▸ SET PROBLEM
Reproduce verbatim everything from the beginning of the material below down to and including the line containing "Looking at the", omitting the pictures.

▸ SUPPLIED DATA
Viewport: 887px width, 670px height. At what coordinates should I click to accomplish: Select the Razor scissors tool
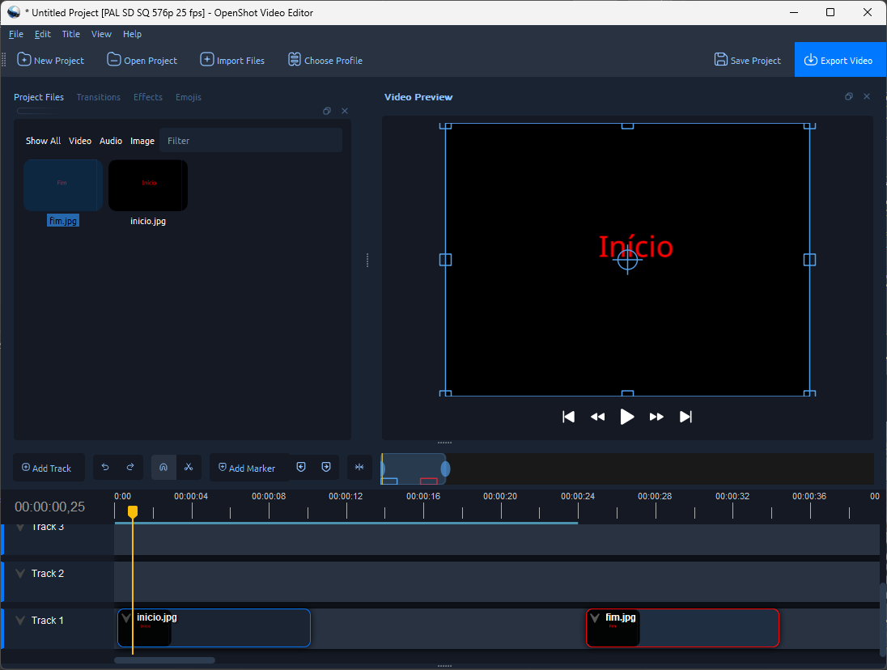point(189,468)
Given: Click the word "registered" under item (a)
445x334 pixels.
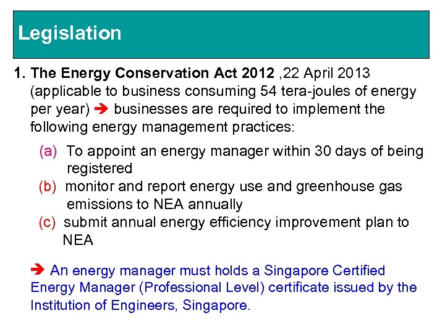Looking at the screenshot, I should coord(100,168).
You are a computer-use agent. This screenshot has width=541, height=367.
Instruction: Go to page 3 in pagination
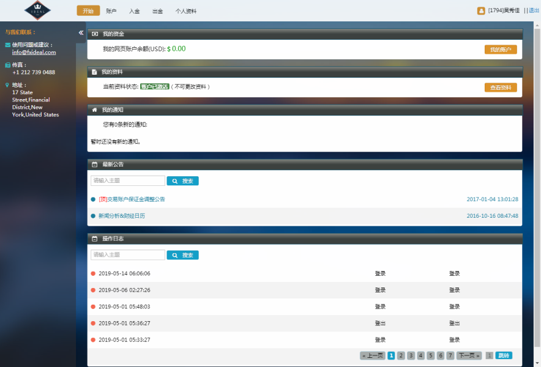point(411,355)
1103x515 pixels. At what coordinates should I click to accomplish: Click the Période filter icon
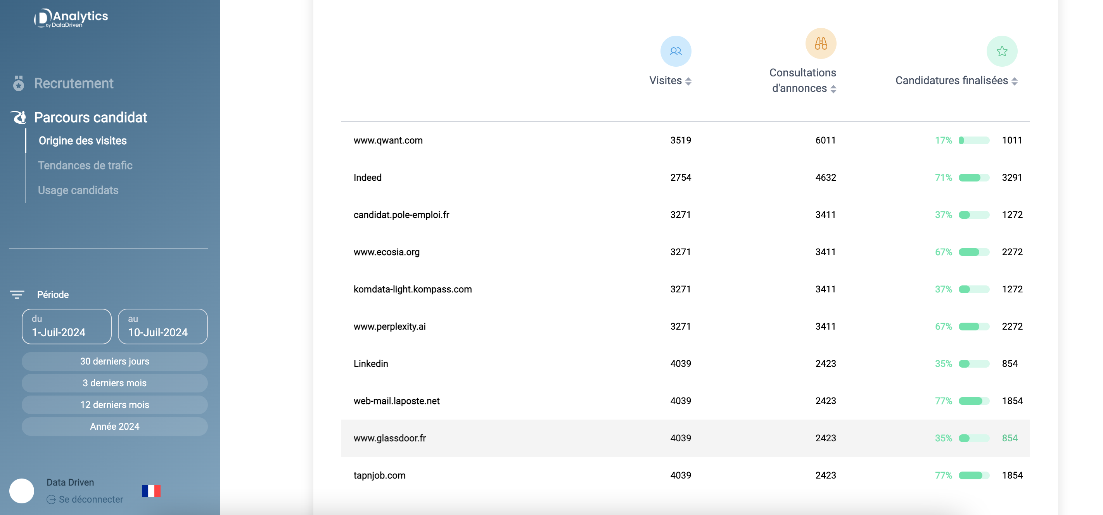coord(17,295)
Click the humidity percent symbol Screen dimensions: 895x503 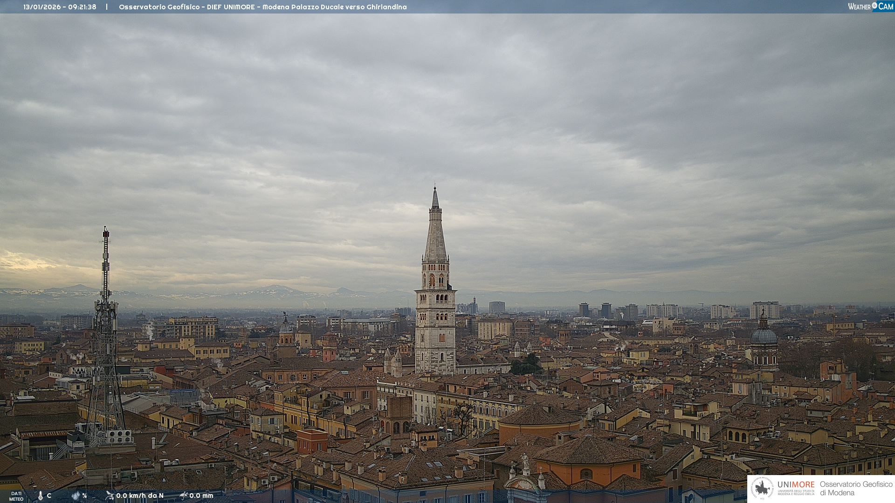[x=85, y=496]
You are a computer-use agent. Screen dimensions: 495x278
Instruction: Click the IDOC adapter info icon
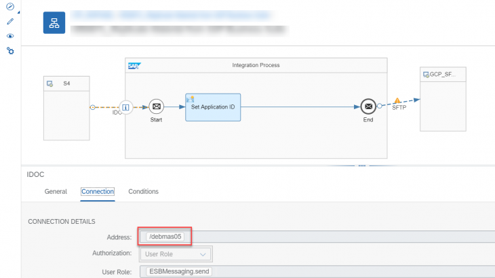tap(125, 106)
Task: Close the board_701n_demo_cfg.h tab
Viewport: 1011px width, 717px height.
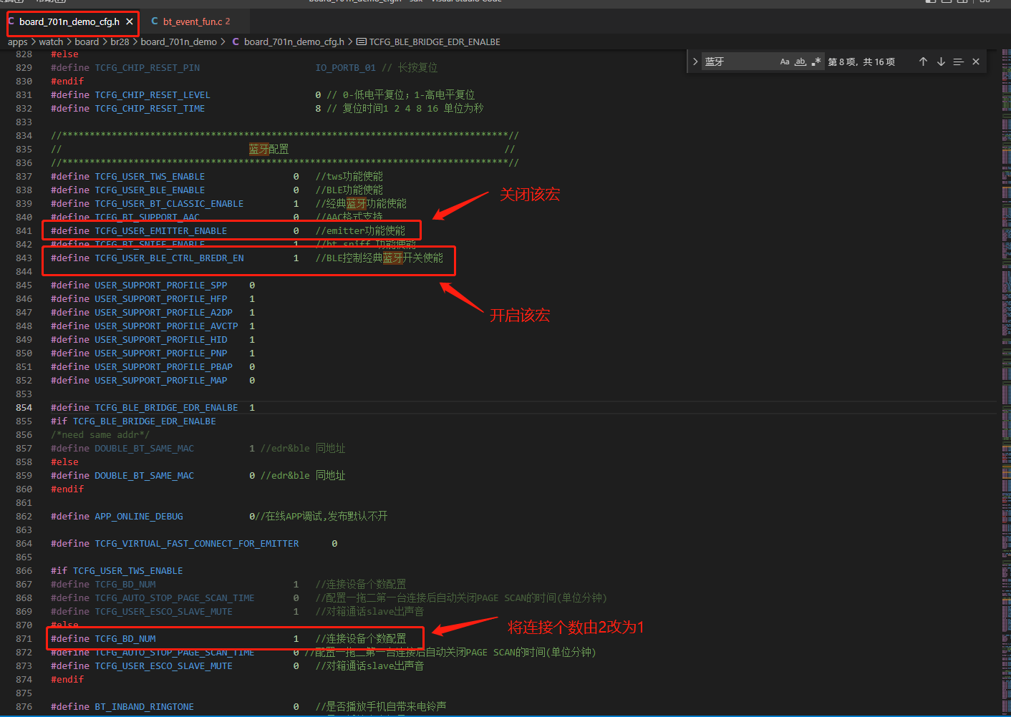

▸ EXERCISE ANSWER
Viewport: 887px width, 670px height. At what coordinates should I click to accomplish: Select the Razor scissors tool
point(189,468)
Given: Click the word "registered" under item (a)
445x334 pixels.
Looking at the screenshot, I should coord(100,168).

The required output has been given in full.